In the records below, find the line containing "Task: Click the Stape Data Client logo icon" and return it together with every later line, exactly as written; pictures are to be omitted.

+===+

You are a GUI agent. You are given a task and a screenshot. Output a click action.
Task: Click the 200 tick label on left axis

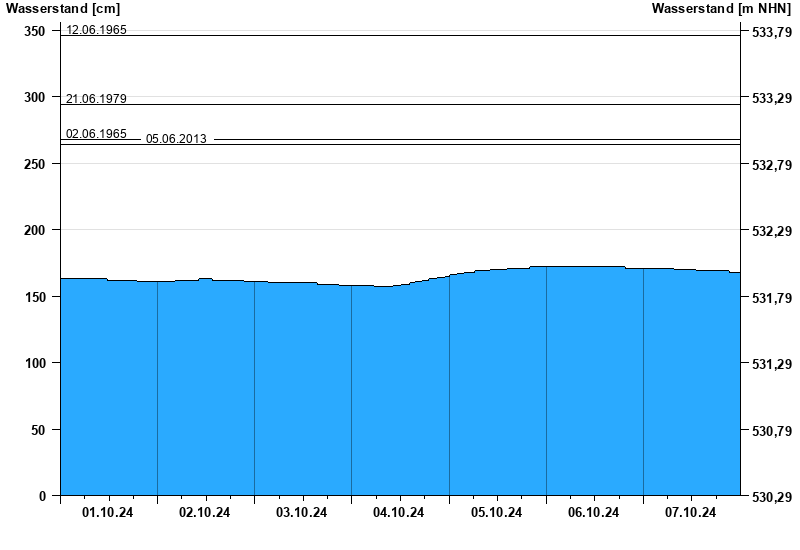35,230
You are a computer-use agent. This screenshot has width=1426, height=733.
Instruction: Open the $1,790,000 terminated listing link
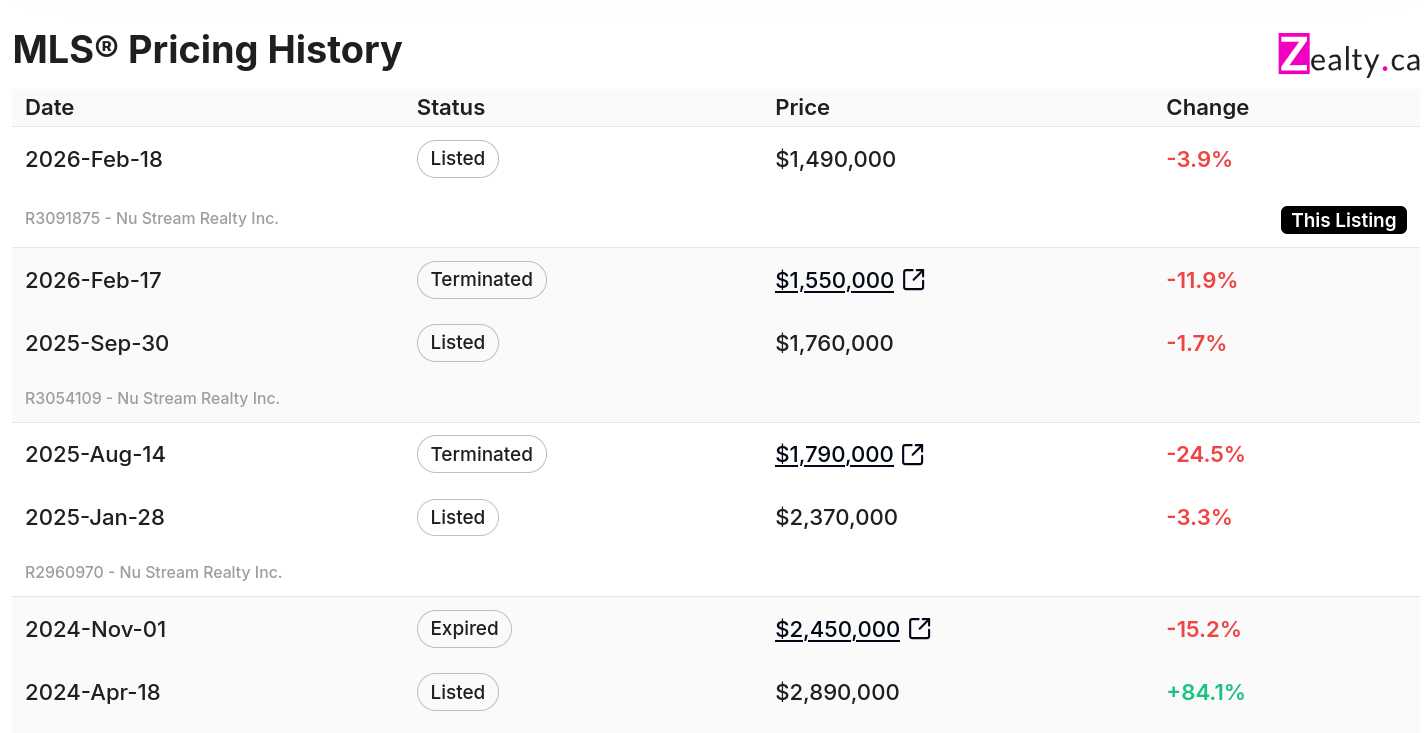click(x=834, y=455)
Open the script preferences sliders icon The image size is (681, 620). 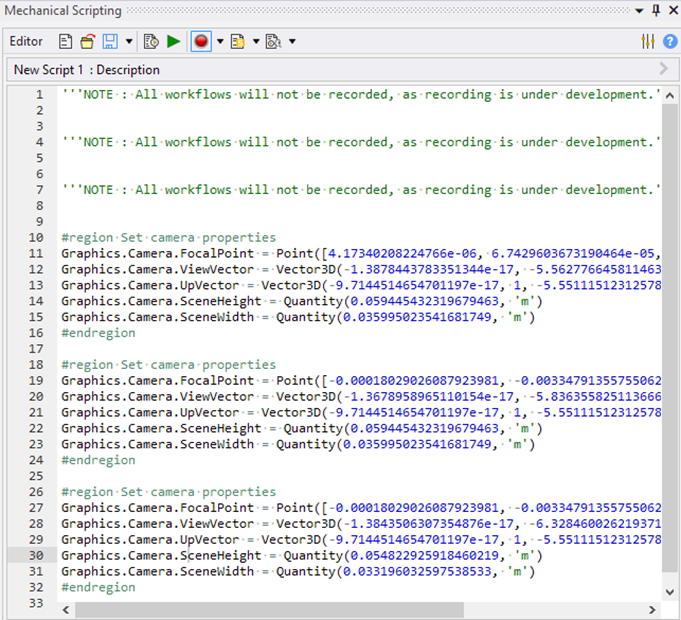pyautogui.click(x=647, y=41)
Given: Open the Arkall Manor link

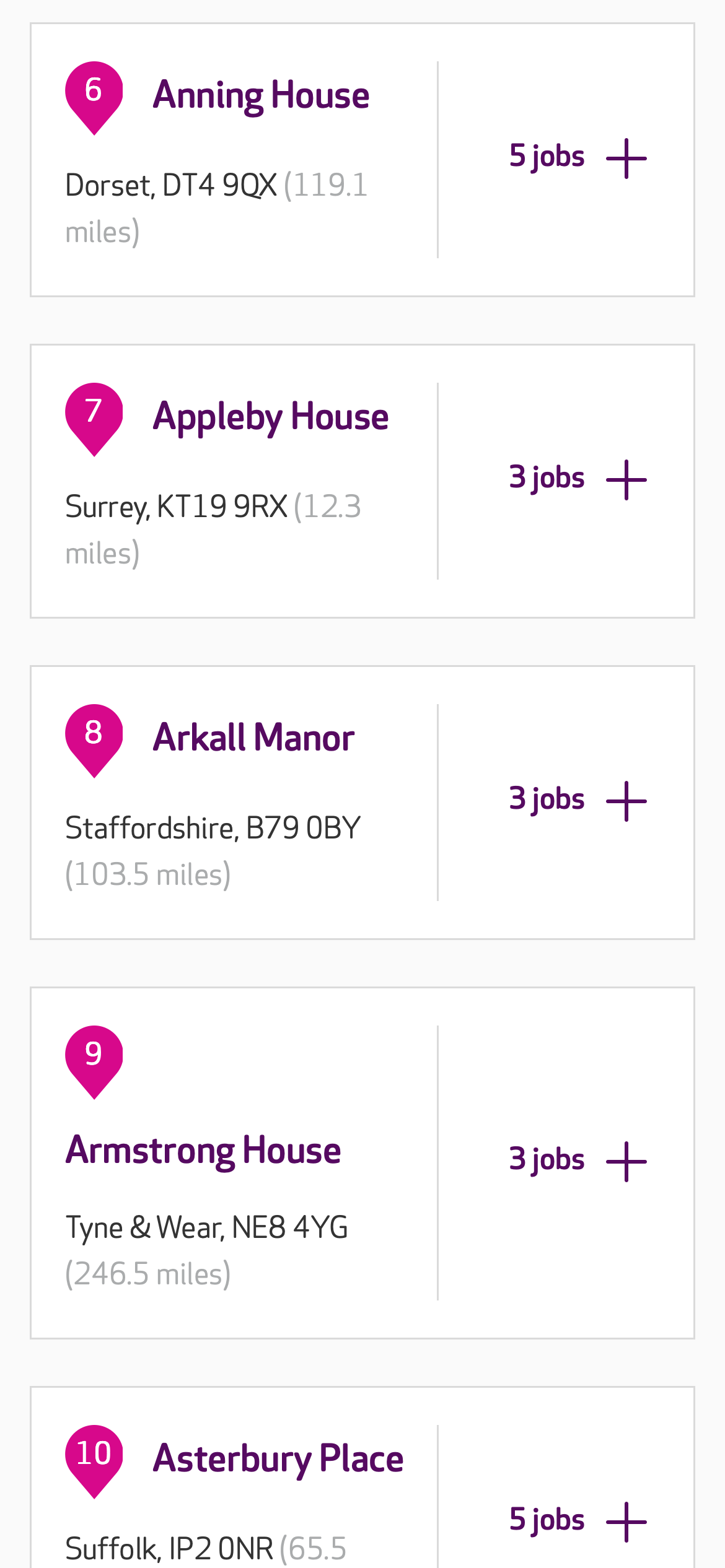Looking at the screenshot, I should pos(253,738).
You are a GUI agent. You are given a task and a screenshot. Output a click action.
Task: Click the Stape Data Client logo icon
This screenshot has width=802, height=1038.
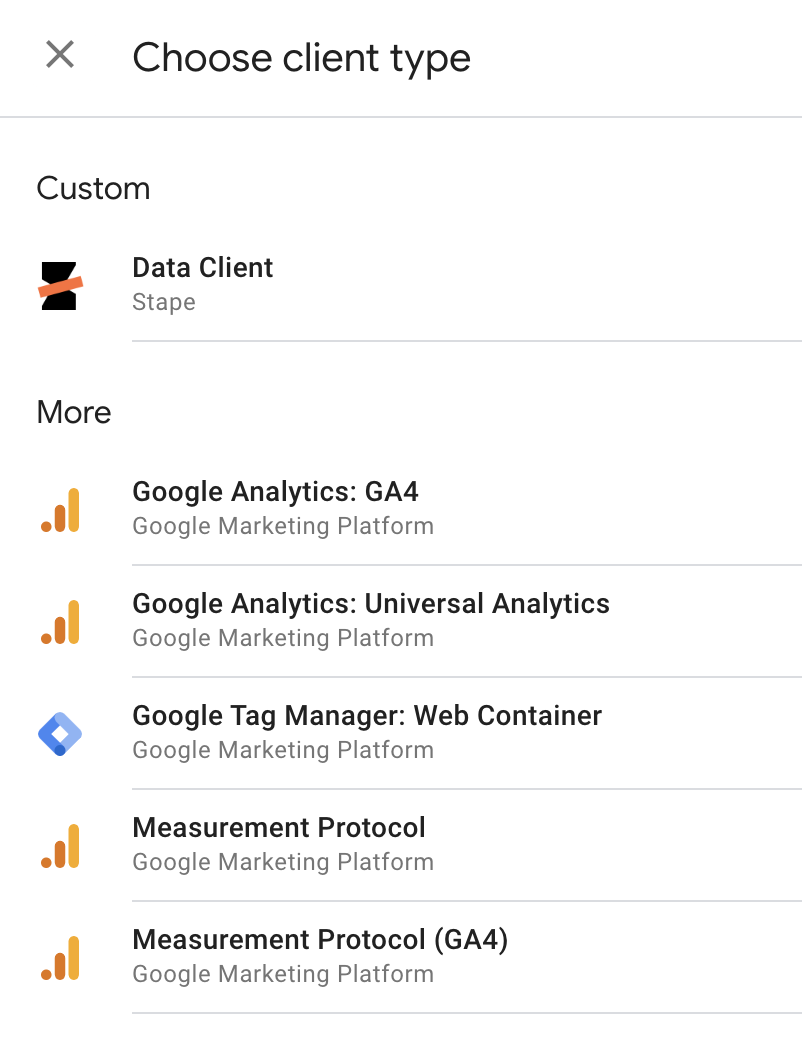(60, 286)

+===+

◆ **SOLVED EXERCISE**:
Task: Click the Stape Data Client logo icon
This screenshot has width=802, height=1038.
(60, 286)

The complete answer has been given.